EXERCISE BRIEF:
Copy out the data below line for line, with every character unchanged.
══ RECORDS TO USE ══
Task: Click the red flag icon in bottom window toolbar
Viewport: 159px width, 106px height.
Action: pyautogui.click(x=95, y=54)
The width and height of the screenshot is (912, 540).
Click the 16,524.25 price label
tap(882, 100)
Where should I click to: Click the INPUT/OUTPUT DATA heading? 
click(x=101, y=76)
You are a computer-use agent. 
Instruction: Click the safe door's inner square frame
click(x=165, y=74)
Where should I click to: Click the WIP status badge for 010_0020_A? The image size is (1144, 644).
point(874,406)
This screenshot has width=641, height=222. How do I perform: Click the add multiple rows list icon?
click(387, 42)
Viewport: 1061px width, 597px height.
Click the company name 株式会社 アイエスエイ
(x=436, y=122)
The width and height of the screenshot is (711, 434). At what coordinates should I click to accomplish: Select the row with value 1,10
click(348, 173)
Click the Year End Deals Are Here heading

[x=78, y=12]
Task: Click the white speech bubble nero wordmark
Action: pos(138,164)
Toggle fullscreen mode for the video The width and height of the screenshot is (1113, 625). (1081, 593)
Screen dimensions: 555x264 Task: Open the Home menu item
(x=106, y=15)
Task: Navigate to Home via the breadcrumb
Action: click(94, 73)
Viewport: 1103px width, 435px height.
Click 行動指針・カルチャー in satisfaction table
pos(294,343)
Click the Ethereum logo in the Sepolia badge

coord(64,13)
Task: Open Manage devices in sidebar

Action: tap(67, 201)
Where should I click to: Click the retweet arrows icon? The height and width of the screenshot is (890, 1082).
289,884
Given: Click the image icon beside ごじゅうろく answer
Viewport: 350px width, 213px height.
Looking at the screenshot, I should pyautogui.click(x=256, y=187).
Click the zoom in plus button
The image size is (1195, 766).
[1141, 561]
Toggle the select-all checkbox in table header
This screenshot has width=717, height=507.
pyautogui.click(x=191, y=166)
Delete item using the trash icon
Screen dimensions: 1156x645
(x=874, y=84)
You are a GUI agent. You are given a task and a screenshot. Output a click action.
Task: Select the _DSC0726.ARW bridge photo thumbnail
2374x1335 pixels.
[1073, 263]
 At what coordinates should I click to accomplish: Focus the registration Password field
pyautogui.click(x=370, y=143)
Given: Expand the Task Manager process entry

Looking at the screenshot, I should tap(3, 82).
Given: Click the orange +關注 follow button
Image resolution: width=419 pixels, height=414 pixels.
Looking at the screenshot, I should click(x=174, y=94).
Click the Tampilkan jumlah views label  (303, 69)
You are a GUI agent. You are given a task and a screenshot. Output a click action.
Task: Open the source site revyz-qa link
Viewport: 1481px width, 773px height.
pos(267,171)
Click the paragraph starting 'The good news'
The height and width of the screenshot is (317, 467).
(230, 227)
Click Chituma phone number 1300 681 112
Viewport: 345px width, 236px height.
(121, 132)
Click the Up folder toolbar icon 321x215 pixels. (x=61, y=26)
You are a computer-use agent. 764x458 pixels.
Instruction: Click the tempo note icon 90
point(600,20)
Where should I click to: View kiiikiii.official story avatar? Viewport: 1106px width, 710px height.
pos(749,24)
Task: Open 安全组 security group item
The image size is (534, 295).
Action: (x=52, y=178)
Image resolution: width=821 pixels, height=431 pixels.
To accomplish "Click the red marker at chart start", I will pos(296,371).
═══
THE RESULT:
Task: Click the red flag icon in bottom window toolbar
Viewport: 159px width, 106px height.
Action: pyautogui.click(x=95, y=54)
The width and height of the screenshot is (912, 540).
Click the 16,524.25 price label
tap(882, 100)
Where should I click to: Click the INPUT/OUTPUT DATA heading? 
click(x=101, y=76)
You are a computer-use agent. 
Instruction: Click the safe door's inner square frame
click(x=165, y=74)
Where should I click to: Click the WIP status badge for 010_0020_A? The image size is (1144, 644).
point(874,406)
This screenshot has width=641, height=222. How do I perform: Click the add multiple rows list icon?
click(387, 42)
Viewport: 1061px width, 597px height.
Click the company name 株式会社 アイエスエイ
(x=436, y=122)
The width and height of the screenshot is (711, 434). At what coordinates should I click to accomplish: Select the row with value 1,10
click(348, 173)
Click the Year End Deals Are Here heading

[x=78, y=12]
Task: Click the white speech bubble nero wordmark
Action: pos(138,164)
Toggle fullscreen mode for the video The width and height of the screenshot is (1113, 625). (1081, 593)
Screen dimensions: 555x264 Task: Open the Home menu item
(x=106, y=15)
Task: Navigate to Home via the breadcrumb
Action: click(94, 73)
Viewport: 1103px width, 435px height.
Click 行動指針・カルチャー in satisfaction table
pos(294,343)
Click the Ethereum logo in the Sepolia badge

coord(64,13)
Task: Open Manage devices in sidebar

Action: tap(67, 201)
Where should I click to: Click the retweet arrows icon? The height and width of the screenshot is (890, 1082).
289,884
Given: Click the image icon beside ごじゅうろく answer
Viewport: 350px width, 213px height.
Looking at the screenshot, I should pyautogui.click(x=256, y=187).
Click the zoom in plus button
The image size is (1195, 766).
[1141, 561]
Toggle the select-all checkbox in table header
This screenshot has width=717, height=507.
pyautogui.click(x=191, y=166)
Delete item using the trash icon
Screen dimensions: 1156x645
(x=874, y=84)
You are a GUI agent. You are given a task and a screenshot. Output a click action.
Task: Select the _DSC0726.ARW bridge photo thumbnail
2374x1335 pixels.
[1073, 263]
 At what coordinates should I click to accomplish: Focus the registration Password field
pyautogui.click(x=370, y=143)
Given: Expand the Task Manager process entry

Looking at the screenshot, I should tap(3, 82).
Given: Click the orange +關注 follow button
Image resolution: width=419 pixels, height=414 pixels.
Looking at the screenshot, I should click(x=174, y=94).
Click the Tampilkan jumlah views label  (303, 69)
You are a GUI agent. You are given a task and a screenshot. Output a click action.
Task: Open the source site revyz-qa link
Viewport: 1481px width, 773px height.
pos(267,171)
Click the paragraph starting 'The good news'
The height and width of the screenshot is (317, 467).
(230, 227)
Click Chituma phone number 1300 681 112
Viewport: 345px width, 236px height.
(121, 132)
Click the Up folder toolbar icon 321x215 pixels. (x=61, y=26)
You are a computer-use agent. 764x458 pixels.
Instruction: Click the tempo note icon 90
point(600,20)
Where should I click to: View kiiikiii.official story avatar? Viewport: 1106px width, 710px height.
pos(749,24)
Task: Open 安全组 security group item
The image size is (534, 295).
Action: (x=52, y=178)
Image resolution: width=821 pixels, height=431 pixels.
To accomplish "Click the red marker at chart start", I will pos(296,371).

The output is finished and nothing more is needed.